---- Records to use

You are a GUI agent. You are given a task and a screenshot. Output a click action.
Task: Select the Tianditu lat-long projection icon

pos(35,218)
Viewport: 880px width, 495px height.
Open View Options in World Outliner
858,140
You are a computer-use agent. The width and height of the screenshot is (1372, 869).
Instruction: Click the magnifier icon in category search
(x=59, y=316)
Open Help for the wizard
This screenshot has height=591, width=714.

--------
---- Records to use

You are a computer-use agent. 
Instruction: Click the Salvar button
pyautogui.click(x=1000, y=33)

--------

#### [Prompt]
Return each line in the records that holds the string "agent".

#### [Answer space]
You are a GUI agent. You are given a task and a screenshot. Output a click action.
You are a computer-use agent. The width and height of the screenshot is (1372, 869).
You are a computer-use agent. 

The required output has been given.